→ Opdrachten
- a) Stemmen deze beweringen overeen met de tekst over het fietsparkeren bij het filmtheater? (i) Voor bezoekers geldt een parkeernorm van 7,7 per 100 m2 bvo. (ii) Op het terrein is een stallingsplek voor 45 fietsen van werknemers. (iii) Eiser krijgt het griffierecht terug. Antwoord per bewering met ja of nee en citeer letterlijk de woorden uit de tekst die de doorslag geven.
- b) Hoe zou de tekst over het fietsparkeren bij het filmtheater na de laatste zin verdergaan? Schrijf hem verder.

→ Geselecteerde tekst

============================================================

13. De rechtbank overweegt als volgt. Het college heeft toegelicht dat voor het fietsparkeren voor een filmtheater een parkeernorm geldt van 0,2 voor werknemers en 7,7 voor bezoekers per 100 m2 bvo. Voor werknemers moet dit wordt gerealiseerd in een afsluitbare voorziening. Het college is uitgegaan van een bvo van 3 m2 per zitplaats, heeft een extra parkeernorm toegepast voor werknemers omdat er sprake is van ondersteunende horeca en heeft een factor van x 1,5 toegepast. Op het terrein wordt voorzien in een stallingsplek voor 45 fietsen van bezoekers en 18 fietsen van werknemers. Uit de Nota blijkt dat de norm van 1,75 m2 per fietsparkeerplaats niet geldt voor fietsparkeren dat in een stalling wordt voorzien. Naar het oordeel van de rechtbank heeft het college met deze toelichting voldoende onderbouwd dat er voldoende parkeermogelijkheden zijn voor de fietsen van bezoekers van het filmtheater en de werknemers. Ook dit betoog van eiser slaagt niet.

Conclusie en gevolgen

14. Het beroep is ongegrond. Eiser krijgt daarom het griffierecht niet terug. Hij krijgt ook geen vergoeding van zijn proceskosten.

Beslissing

De rechtbank verklaart het beroep ongegrond.
Deze uitspraak is gedaan door mr. G.A. van der Straaten, rechter, in aanwezigheid van
A. de Wijse-Hageman, griffier. De uitspraak is uitgesproken in het openbaar op
De griffier is verhinderd deze
uitspraak te ondertekenen.

============================================================

[Opgeslagen gegevensitems]
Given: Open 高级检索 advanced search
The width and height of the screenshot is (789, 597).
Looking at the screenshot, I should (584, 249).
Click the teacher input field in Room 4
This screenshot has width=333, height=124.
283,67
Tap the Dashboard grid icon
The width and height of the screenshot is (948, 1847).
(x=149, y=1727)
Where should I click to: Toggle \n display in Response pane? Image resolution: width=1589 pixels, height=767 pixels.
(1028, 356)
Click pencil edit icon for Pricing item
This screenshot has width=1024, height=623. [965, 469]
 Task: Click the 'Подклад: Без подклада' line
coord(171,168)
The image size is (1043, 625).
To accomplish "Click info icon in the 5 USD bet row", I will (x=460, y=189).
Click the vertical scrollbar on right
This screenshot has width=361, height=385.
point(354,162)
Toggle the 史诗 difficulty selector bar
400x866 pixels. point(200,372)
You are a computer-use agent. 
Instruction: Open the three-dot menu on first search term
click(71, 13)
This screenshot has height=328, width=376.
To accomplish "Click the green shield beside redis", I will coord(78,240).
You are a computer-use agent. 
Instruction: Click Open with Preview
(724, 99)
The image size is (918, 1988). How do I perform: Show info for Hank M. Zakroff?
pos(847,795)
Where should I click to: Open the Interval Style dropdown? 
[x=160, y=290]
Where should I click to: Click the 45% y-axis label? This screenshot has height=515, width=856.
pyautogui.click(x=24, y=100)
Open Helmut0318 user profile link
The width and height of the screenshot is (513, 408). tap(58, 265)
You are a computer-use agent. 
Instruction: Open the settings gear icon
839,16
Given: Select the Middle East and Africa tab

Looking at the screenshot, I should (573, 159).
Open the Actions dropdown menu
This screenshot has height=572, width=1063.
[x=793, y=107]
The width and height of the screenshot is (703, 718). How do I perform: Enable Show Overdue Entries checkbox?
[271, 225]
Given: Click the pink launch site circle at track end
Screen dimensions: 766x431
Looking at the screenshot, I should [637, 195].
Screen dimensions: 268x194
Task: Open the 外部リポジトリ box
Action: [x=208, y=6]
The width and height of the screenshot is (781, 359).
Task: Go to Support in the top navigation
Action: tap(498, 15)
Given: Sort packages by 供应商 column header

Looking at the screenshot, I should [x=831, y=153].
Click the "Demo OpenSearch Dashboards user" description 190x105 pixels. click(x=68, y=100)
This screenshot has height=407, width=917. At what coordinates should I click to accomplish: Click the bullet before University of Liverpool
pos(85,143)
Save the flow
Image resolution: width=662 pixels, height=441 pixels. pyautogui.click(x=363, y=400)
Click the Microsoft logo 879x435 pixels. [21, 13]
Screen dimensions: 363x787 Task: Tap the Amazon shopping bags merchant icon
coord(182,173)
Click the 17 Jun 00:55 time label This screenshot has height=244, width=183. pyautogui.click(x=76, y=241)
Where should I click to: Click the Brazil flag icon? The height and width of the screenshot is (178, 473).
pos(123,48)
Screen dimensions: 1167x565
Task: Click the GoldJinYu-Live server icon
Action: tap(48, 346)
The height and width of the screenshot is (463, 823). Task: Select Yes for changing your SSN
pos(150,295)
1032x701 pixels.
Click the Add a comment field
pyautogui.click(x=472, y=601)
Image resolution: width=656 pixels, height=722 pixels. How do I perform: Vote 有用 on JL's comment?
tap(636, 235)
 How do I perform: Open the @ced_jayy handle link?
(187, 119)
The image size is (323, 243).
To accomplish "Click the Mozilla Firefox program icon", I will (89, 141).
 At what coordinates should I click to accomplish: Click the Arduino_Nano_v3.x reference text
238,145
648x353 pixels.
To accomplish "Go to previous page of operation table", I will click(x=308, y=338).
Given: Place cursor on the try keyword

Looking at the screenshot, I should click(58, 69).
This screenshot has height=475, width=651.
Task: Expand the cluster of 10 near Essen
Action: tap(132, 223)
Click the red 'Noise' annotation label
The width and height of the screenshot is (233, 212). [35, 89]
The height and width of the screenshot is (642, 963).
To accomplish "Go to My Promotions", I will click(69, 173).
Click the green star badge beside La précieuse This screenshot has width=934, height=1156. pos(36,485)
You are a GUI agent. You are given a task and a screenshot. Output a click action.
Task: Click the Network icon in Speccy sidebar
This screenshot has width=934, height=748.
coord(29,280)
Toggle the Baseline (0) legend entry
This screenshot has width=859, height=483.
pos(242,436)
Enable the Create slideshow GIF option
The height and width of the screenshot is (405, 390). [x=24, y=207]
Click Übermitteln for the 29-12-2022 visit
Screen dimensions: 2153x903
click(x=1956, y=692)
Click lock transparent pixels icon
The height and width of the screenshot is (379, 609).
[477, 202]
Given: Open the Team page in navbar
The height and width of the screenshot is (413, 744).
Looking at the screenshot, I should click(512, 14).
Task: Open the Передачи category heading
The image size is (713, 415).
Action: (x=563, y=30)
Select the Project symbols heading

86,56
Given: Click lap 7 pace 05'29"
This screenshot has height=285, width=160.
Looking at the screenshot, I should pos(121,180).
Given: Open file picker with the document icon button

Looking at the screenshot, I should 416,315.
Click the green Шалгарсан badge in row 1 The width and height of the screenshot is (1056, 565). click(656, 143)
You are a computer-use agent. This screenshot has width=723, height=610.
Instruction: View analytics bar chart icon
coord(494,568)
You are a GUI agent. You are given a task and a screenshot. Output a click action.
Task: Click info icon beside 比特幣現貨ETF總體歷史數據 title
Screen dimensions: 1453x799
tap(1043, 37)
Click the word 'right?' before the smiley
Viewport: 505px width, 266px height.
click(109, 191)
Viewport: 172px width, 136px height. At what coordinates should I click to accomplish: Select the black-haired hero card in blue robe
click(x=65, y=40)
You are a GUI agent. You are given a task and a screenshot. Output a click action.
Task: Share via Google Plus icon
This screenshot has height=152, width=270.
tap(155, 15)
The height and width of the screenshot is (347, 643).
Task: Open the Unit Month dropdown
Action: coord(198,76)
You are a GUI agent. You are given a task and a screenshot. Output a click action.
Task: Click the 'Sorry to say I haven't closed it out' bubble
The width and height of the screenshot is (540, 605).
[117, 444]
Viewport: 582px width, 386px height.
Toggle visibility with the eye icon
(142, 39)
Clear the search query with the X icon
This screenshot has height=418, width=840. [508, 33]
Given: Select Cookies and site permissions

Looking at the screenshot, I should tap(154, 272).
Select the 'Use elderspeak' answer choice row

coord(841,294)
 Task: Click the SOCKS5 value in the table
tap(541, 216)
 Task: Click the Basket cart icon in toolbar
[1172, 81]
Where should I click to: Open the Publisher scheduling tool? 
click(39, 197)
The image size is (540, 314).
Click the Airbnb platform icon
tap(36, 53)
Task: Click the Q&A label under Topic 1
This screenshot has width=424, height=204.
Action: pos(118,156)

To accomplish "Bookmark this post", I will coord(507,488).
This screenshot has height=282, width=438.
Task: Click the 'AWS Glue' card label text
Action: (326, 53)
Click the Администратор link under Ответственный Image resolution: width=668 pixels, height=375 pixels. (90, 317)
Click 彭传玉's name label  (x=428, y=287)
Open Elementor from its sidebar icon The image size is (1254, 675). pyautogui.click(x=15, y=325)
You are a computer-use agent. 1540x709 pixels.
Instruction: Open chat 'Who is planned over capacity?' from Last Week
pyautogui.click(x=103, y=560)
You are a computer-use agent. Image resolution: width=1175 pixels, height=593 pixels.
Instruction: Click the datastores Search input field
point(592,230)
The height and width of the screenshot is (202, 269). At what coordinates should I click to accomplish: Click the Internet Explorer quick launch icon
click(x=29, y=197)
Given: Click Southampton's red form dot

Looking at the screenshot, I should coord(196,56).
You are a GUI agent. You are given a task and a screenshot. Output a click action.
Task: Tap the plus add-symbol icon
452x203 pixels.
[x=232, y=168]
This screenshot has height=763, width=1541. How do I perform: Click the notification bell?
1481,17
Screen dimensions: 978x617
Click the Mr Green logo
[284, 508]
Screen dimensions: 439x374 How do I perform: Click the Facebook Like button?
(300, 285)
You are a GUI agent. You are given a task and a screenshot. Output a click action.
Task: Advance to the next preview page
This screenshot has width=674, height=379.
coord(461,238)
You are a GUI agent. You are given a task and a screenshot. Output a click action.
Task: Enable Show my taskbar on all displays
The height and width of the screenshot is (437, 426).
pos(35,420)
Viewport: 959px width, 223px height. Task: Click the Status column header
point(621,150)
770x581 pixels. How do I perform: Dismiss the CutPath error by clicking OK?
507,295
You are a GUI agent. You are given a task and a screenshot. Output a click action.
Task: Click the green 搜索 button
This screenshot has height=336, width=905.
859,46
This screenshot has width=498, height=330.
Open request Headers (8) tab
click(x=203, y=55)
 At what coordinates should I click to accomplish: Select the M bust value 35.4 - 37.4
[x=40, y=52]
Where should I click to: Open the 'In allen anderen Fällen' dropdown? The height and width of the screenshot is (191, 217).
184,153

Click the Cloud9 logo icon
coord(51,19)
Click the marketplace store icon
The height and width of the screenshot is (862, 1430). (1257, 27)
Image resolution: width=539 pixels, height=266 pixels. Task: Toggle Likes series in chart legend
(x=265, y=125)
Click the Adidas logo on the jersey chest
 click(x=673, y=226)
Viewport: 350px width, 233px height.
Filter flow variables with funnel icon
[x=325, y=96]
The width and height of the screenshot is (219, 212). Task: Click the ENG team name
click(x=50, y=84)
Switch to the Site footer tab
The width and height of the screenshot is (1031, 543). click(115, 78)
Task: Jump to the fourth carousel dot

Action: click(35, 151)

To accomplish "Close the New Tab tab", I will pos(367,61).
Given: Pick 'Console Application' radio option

============================================================

→ Antwoorden per opdracht
- a)
(i) Ja: "7,7 voor bezoekers per 100 m2 bvo".
(ii) Nee: "45 fietsen van bezoekers en 18 fietsen van werknemers".
(iii) Nee: "Eiser krijgt daarom het griffierecht niet terug."

- b)
griffier
rechter
Een afschrift van deze uitspraak is verzonden aan partijen op:

Informatie over hoger beroep

Een partij die het niet eens is met deze uitspraak, kan een hogerberoepschrift sturen naar de Afdeling bestuursrechtspraak van de Raad van State waarin wordt uitgelegd waarom deze partij het niet eens is met deze uitspraak. Het hogerberoepschrift moet worden ingediend binnen zes weken na de dag waarop deze uitspraak is verzonden. Kan de indiener de behandeling van het hoger beroep niet afwachten, omdat de zaak spoed heeft, dan kan de indiener de rechtbank van de Afdeling bestuursrechtspraak van de Raad van State vragen om een voorlopige voorziening (een tijdelijke maatregel) te treffen.

Voetnoten

1.Zaaknummer ARN 23/7953 en ARN 23/3185
2.Zie bijvoorbeeld de uitspraak van de Afdeling van 7 oktober 2020, ECLI:NL:RVS:2020:2373 en van 6 juni 2018, ECLI:NL:RVS:2018:1882.
3.Zie bijvoorbeeld ECLI:NL:RVS:2019:331.